Il ne faut pas négliger sa santé et penser que l’apparition de tels symptômes n’a pas d’importance. Au contraire, outre la colpite, ces signes peuvent révéler des maladies plus graves du système uro-génital.
En cas d’évolution prolongée, des pertes blanchâtres et épaisses peuvent apparaître, témoignant de la survenue d’infections secondaires.
Conséquences
Toute inflammation est potentiellement dangereuse puisque les microbes pathogènes peuvent se multiplier rapidement et atteindre des organes vitaux, perturbant leur fonctionnement. Pour l’homme, cela peut conduire à une prostatite et menacer la fonction reproductive. À un stade avancé, une intervention chirurgicale peut être nécessaire afin d’extraire des foyers infectieux volumineux.
Même des symptômes peu marqués constituent un motif sérieux pour consulter un professionnel de santé.
Traitement
Avant d’instaurer un traitement, le médecin doit déterminer la nature de l’inflammation et identifier les micro-organismes en cause. Pour cela, on pratique un prélèvement sur la surface du pénis ainsi qu’une analyse générale du sang et des urines. Si les symptômes sont discrets, un prélèvement urétral à l’aide d’un instrument stérile peut également être réalisé.
Sur la base des examens de laboratoire, le traitement chez l’homme repose sur :
- des antibiotiques — utilisés sous forme de bains et de compresses locaux, ainsi que par voie orale ; il est essentiel de suivre le traitement en entier et de ne pas l’interrompre dès les premières améliorations ;
- des antifongiques — principalement sous forme de crèmes et de pommades pour traiter les atteintes fongiques ;
- des immunostimulants — en tant que mesures d’appoint pour renforcer les défenses et accélérer la guérison ;
- des antihistaminiques — pour réduire les démangeaisons éventuelles.

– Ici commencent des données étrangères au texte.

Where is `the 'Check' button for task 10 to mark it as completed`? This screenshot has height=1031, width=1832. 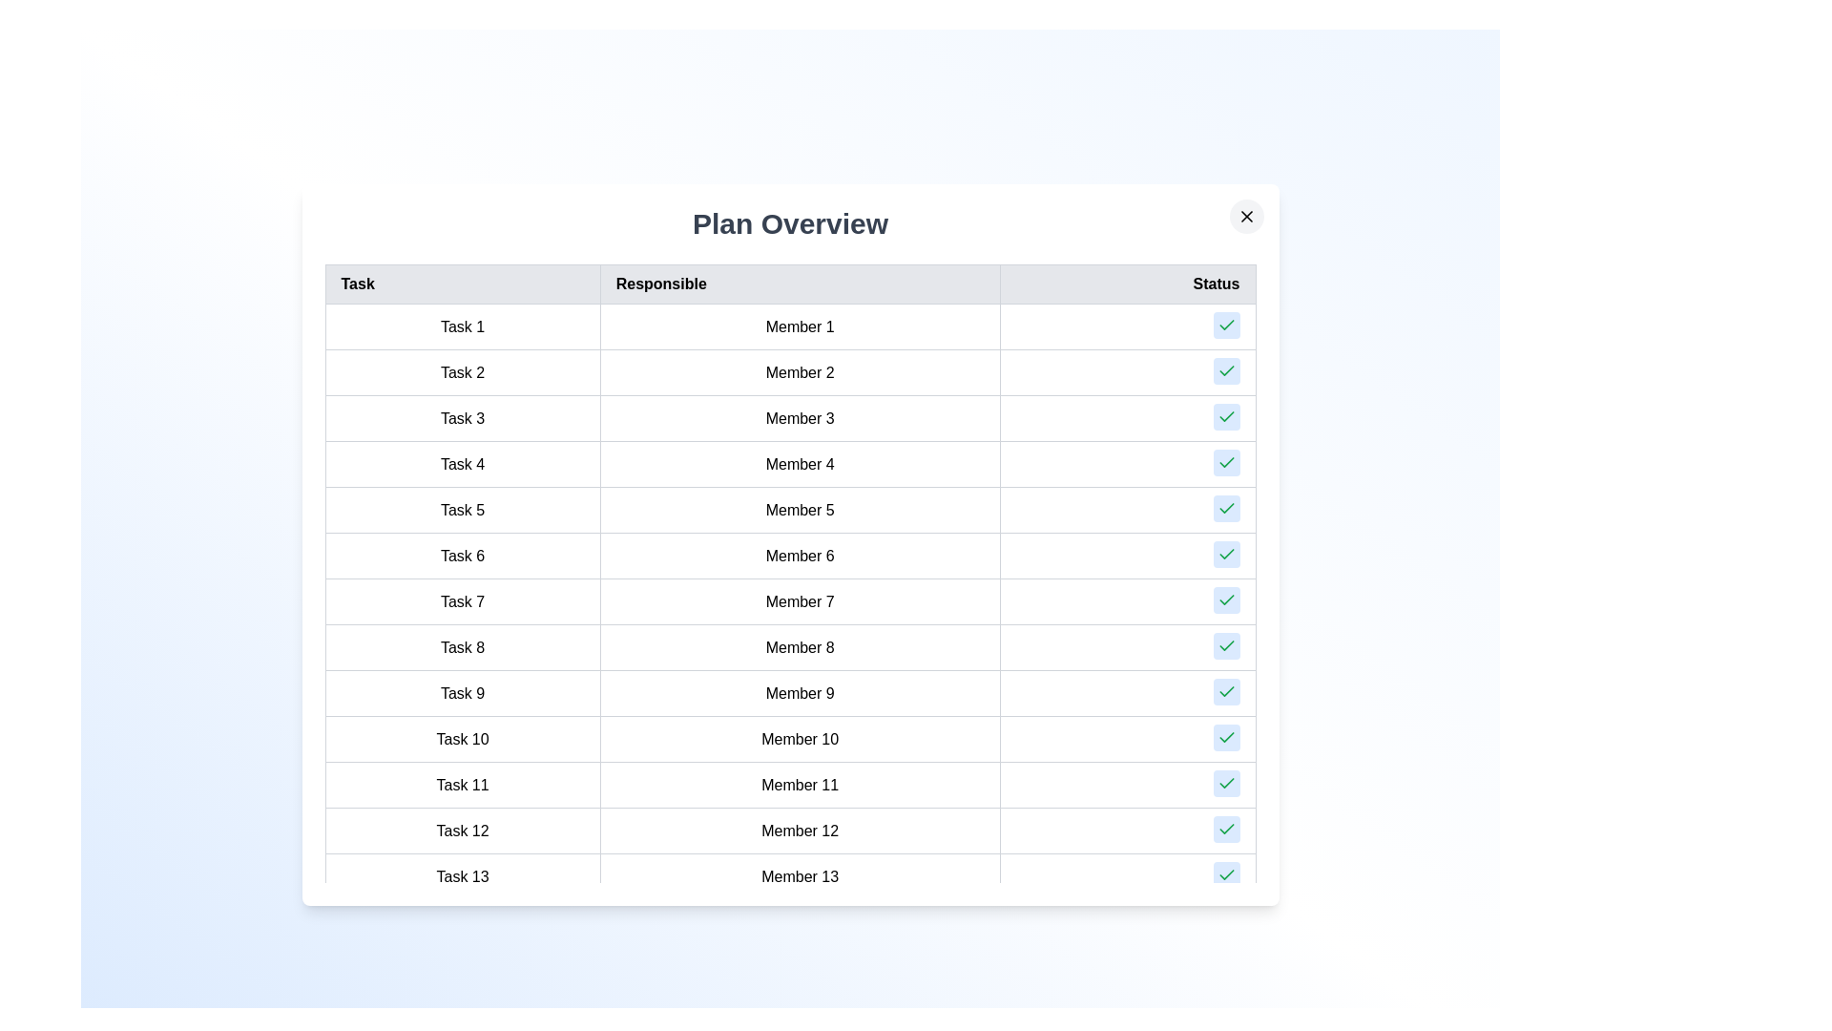
the 'Check' button for task 10 to mark it as completed is located at coordinates (1226, 736).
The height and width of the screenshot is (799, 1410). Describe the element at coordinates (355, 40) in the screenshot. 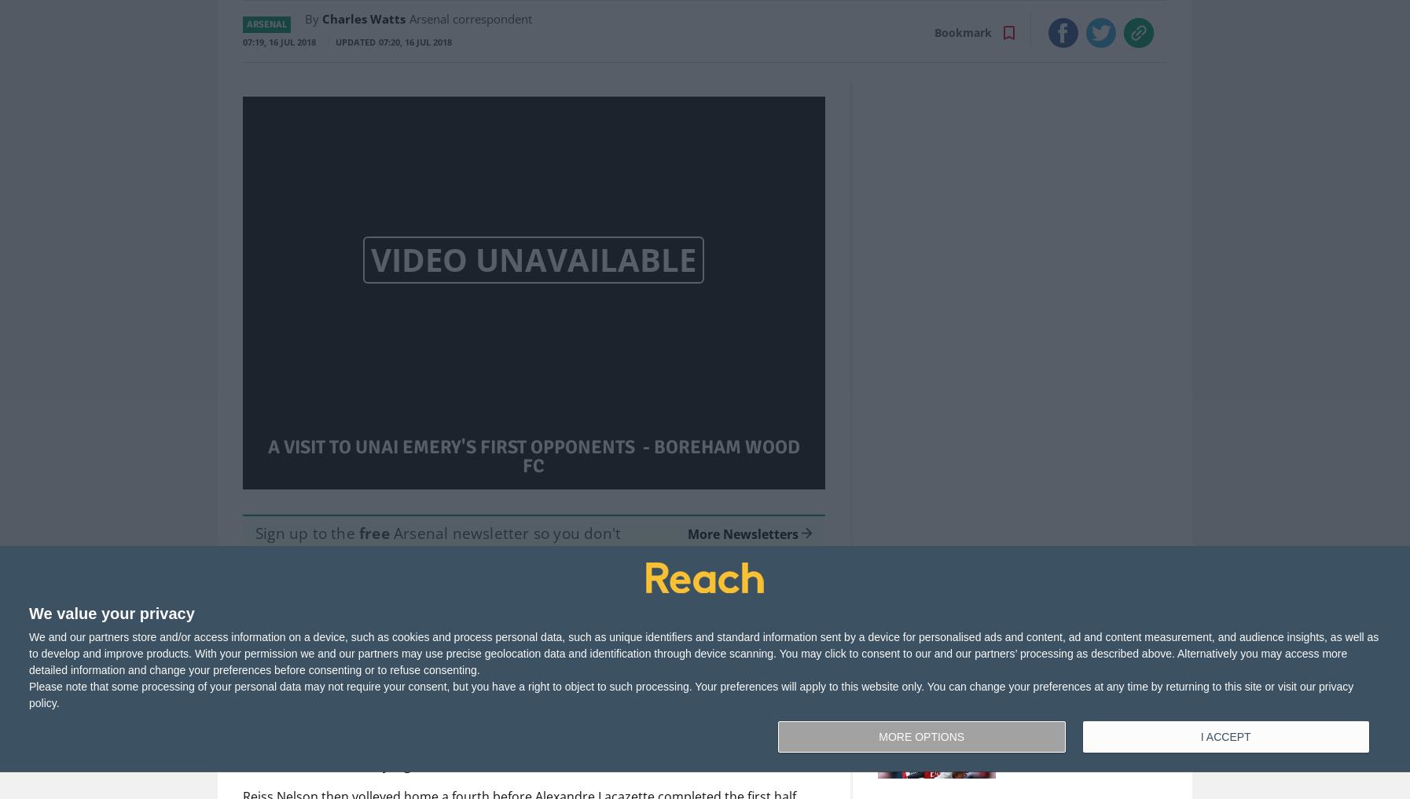

I see `'Updated'` at that location.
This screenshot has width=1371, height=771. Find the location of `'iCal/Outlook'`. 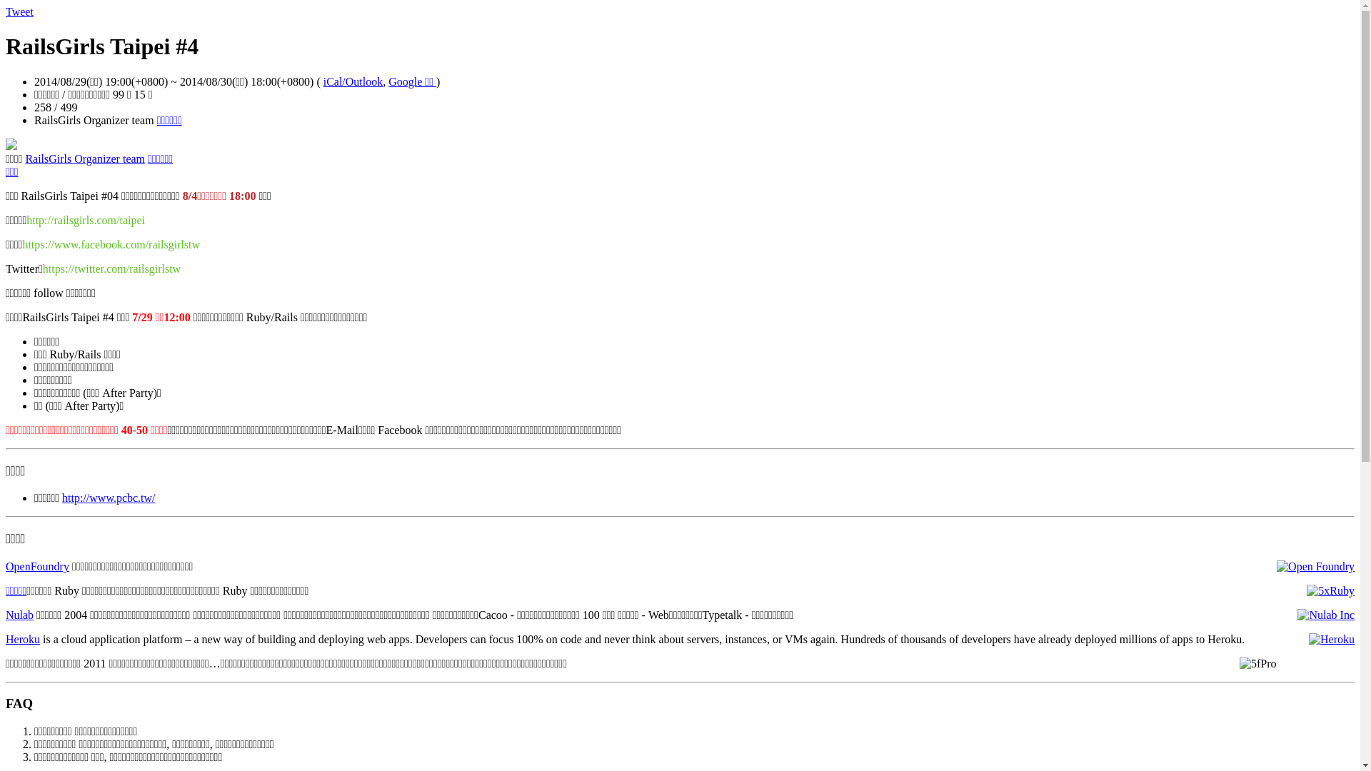

'iCal/Outlook' is located at coordinates (353, 81).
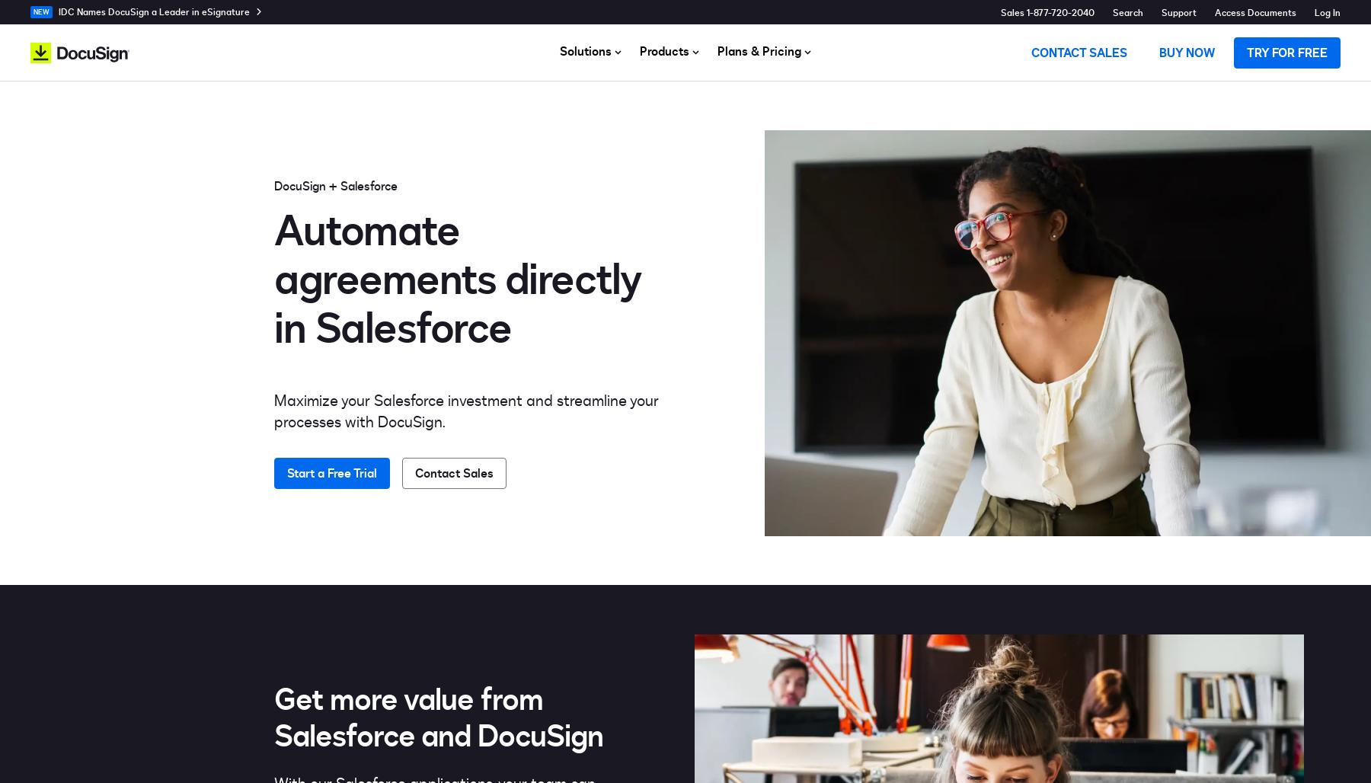  Describe the element at coordinates (543, 219) in the screenshot. I see `'Customer Experience'` at that location.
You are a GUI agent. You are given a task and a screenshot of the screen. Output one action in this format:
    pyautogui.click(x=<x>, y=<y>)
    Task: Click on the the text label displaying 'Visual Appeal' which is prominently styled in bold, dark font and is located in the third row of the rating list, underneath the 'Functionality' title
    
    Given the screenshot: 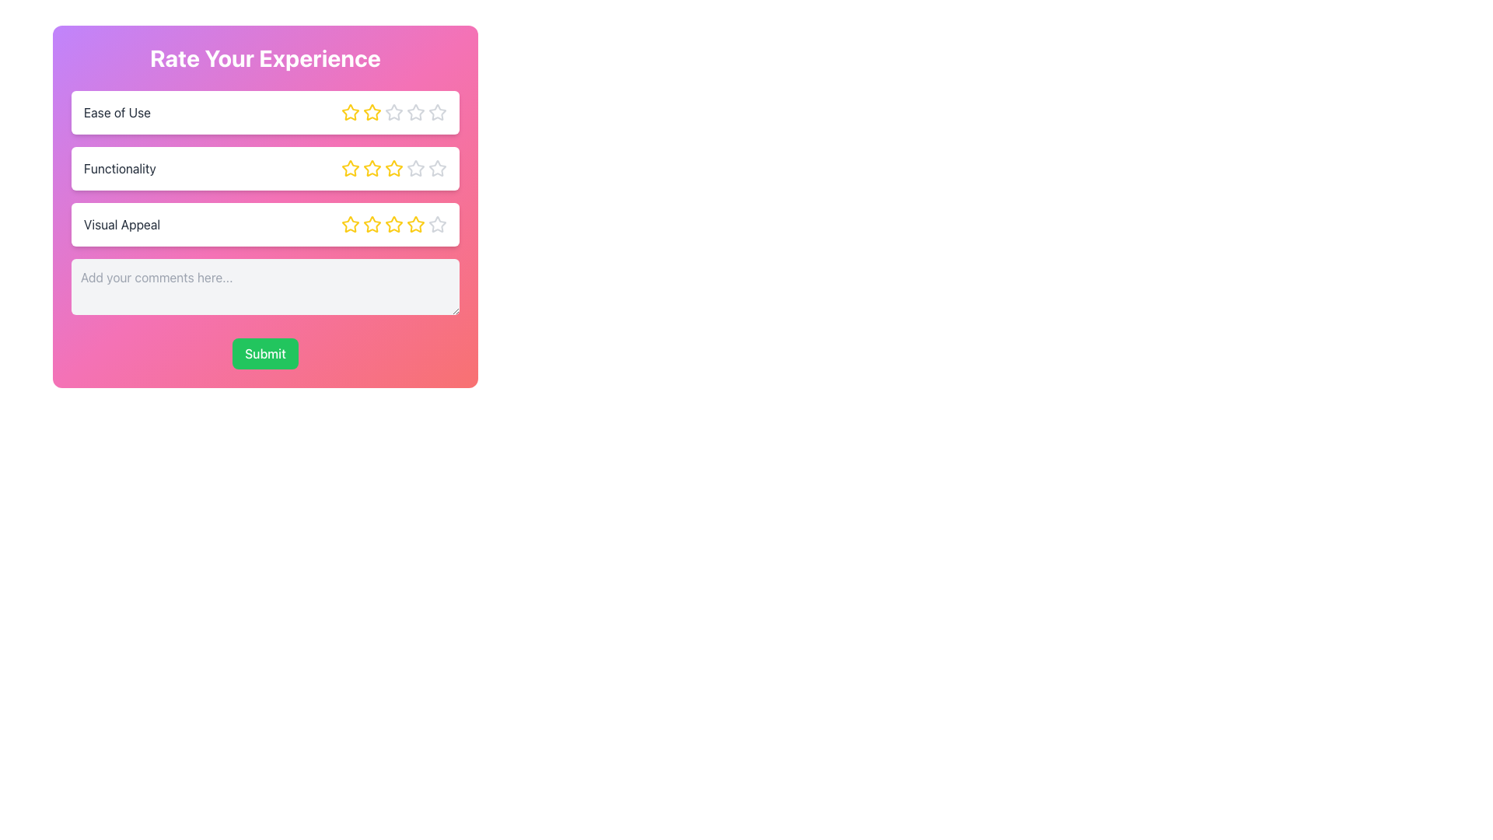 What is the action you would take?
    pyautogui.click(x=121, y=225)
    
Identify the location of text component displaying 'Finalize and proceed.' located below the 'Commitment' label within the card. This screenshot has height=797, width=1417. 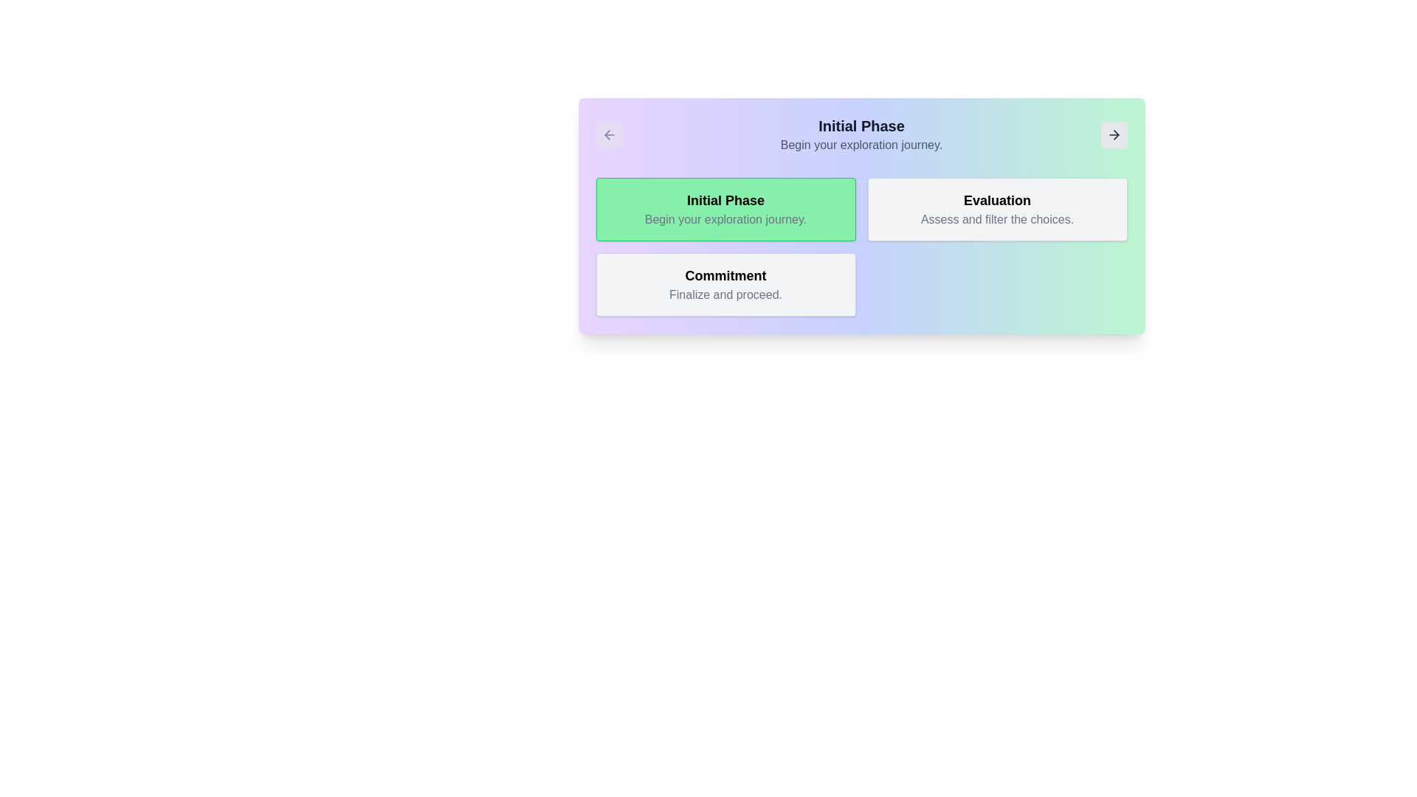
(725, 295).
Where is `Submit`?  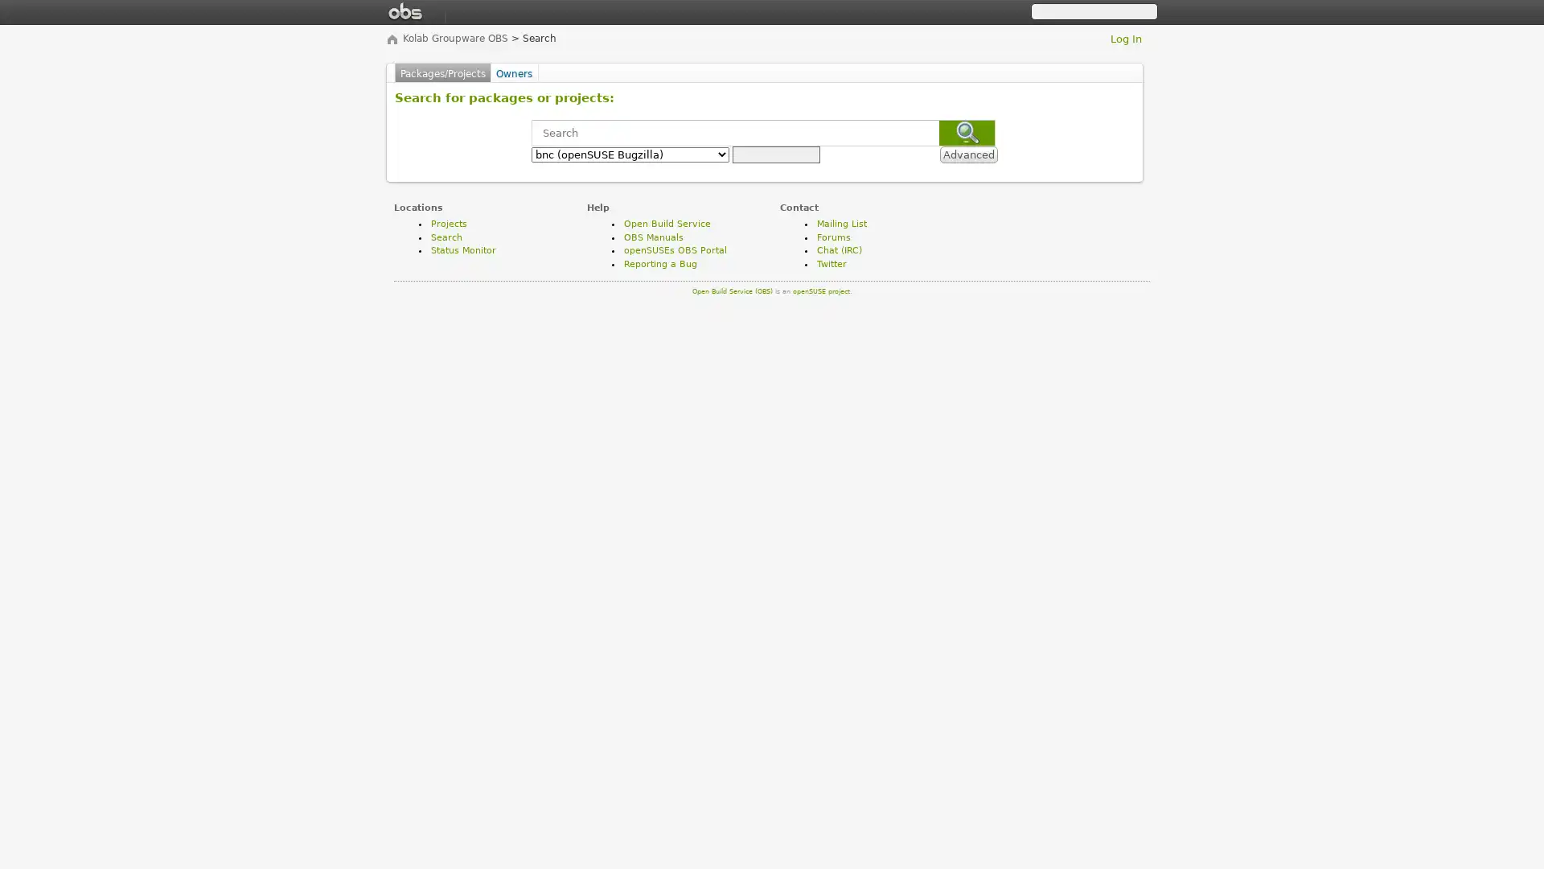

Pendant la durée du traitement, il est nécessaire d’interrompre toute activité sexuelle et de respecter rigoureusement les règles d’hygiène intime. Si l’infection survient au sein d’un couple, les deux partenaires doivent être traités simultanément afin d’éviter les réinfections.
Méthodes de prévention de la colpite chez l’homme
Il est bien connu qu’il est plus facile de prévenir une maladie que de la traiter. Les conséquences d’une affection non traitée peuvent être graves, jusqu’à la stérilité. Prévenir la maladie n’est pas compliqué ; il suffit de suivre les recommandations suivantes :
- privilégier la fidélité à un seul partenaire sexuel ;
- mener une vie active incluant une pratique sportive régulière ;
- éviter les coups de froid ainsi que les surchauffes prolongées ;
- utiliser des préservatifs en cas de rapport occasionnel ;
- surveiller son état de santé et consulter un spécialiste dès les premiers signes.
Il est possible de consulter des illustrations de la maladie sur des sites médicaux spécialisés si l’on souhaite se documenter visuellement.
Il ne faut pas négliger sa santé, car des symptômes révélant des modifications du fonctionnement du système uro-génital peuvent indiquer la nécessité d’une prise en charge médicale.